Task to carry out: Pull out every line in the records below that contains the string "computer". Case counts.
============================================================
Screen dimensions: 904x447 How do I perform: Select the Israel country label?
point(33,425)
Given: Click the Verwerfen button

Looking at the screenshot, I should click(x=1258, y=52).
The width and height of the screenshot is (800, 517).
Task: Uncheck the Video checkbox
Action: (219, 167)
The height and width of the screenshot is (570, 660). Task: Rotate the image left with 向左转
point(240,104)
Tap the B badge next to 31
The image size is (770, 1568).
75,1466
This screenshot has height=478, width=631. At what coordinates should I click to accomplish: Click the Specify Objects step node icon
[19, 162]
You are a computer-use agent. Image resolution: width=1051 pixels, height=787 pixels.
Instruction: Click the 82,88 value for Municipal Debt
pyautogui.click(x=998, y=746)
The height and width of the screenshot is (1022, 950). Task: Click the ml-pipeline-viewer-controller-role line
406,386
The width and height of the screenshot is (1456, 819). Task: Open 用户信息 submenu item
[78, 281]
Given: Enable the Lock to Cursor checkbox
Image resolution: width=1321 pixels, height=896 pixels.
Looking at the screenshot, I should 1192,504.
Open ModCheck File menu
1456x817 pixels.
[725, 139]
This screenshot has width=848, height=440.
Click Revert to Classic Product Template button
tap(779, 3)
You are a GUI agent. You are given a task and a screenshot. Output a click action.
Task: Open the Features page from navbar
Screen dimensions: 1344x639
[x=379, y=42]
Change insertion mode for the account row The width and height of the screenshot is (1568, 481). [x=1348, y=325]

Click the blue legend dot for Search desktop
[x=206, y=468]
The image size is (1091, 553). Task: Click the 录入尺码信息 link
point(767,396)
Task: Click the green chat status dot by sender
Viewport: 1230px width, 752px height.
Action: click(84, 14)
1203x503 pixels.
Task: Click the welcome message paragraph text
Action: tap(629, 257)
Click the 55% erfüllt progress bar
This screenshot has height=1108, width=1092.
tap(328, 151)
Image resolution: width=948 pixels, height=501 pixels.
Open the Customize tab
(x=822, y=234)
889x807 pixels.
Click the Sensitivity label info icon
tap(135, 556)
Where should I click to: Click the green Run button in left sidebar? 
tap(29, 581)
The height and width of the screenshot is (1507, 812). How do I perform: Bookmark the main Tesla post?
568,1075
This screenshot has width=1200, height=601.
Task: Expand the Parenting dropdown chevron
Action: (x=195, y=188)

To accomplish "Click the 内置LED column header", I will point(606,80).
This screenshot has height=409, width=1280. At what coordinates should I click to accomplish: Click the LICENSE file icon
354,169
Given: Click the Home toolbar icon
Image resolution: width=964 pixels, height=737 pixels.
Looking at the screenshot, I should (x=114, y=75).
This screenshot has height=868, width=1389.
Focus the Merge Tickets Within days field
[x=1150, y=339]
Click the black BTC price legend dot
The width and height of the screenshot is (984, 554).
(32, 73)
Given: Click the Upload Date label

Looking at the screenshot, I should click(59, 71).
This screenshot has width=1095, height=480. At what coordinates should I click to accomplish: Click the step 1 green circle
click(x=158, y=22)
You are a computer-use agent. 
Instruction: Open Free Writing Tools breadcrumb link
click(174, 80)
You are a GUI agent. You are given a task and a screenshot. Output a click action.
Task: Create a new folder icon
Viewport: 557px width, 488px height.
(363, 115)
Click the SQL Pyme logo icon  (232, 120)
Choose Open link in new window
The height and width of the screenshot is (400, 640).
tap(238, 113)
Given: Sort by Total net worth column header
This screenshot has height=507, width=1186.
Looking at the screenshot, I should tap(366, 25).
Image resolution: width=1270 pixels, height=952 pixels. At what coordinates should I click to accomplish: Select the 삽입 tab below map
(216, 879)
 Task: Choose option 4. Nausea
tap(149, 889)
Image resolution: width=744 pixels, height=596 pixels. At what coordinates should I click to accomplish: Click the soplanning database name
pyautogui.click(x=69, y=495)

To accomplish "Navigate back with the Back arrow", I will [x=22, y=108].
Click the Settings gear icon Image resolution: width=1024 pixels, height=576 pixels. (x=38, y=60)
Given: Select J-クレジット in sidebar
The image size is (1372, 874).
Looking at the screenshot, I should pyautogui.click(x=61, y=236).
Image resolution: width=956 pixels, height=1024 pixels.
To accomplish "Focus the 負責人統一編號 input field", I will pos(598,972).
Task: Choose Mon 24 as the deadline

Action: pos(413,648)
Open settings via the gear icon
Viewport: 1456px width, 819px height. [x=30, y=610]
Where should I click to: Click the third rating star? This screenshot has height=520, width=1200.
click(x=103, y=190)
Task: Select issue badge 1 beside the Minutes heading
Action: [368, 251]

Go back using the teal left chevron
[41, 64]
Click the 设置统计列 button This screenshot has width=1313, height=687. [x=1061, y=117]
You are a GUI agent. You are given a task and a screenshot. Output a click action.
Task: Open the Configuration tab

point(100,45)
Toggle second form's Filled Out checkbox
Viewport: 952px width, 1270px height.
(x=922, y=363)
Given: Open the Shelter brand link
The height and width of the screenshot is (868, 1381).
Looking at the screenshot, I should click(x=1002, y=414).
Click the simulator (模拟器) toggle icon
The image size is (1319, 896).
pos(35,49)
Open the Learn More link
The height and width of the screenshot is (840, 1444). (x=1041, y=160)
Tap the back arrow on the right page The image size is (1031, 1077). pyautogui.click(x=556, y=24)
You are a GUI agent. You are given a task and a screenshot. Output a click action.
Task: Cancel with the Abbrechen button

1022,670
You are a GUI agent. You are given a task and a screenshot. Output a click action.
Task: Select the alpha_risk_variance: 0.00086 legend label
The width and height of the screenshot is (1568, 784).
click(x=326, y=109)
============================================================
Solution to this exercise:
You are a computer-use agent. Image resolution: width=1051 pixels, height=787 pixels.
You are a computer-use agent. 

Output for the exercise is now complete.